IoT-Driven Solution for Time-Varying Kinematics: 'Reflected'Trajectory Prediction in Dynamic Grasping Tasks

Time-varying kinematics is a problem with extreme relevance in an increasingly automated world, with no more than a handful of papers studying it. For any industry nowadays to include automation within their pipeline, there will almost always be a need to have purpose-built robotics with expensive and elaborate infrastructure built around it. The reasoning for this is that any robotic-based automation implemented requires movement commands with pin-point precision to work reliably. The Kinematics of the robot is already a well-studied subject, however kinematics only ever reliably works on static object goals, not on moving object goals. This would pose a problem as any industry seeking to implement robotic automation would have no solution toward moving object goals. Additionally, traditional robotic automation incurs time-cost due to the necessity of static object goals during collection.

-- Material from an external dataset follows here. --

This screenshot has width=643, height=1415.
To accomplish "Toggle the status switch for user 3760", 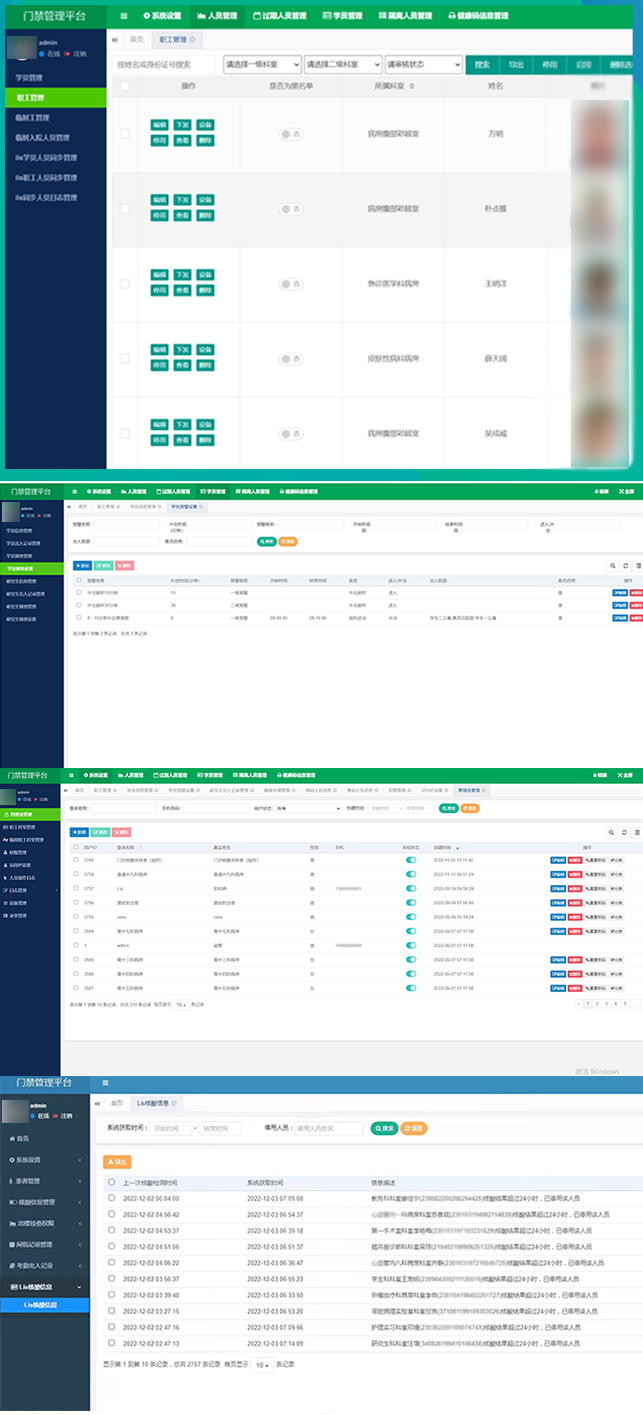I will coord(411,860).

Stopping the object goal or halting robot movement adds to the time overhead, impacting overall efficiency. To address these limitations, this research explores the integration of the Internet of Things (IoT) to develop a more robust "Reflected" trajectory prediction methodology. By leveraging IoT capabilities, it is possible to enhance the adaptability and responsiveness of robotic systems to dynamic grasping tasks involving moving object goals. The introduction of IoT design principles would also allow for a more robust range of robotics to be able to integrate the proposed system, as the computationally complex tasks might not be able to run well alone on a miniaturized robotic system.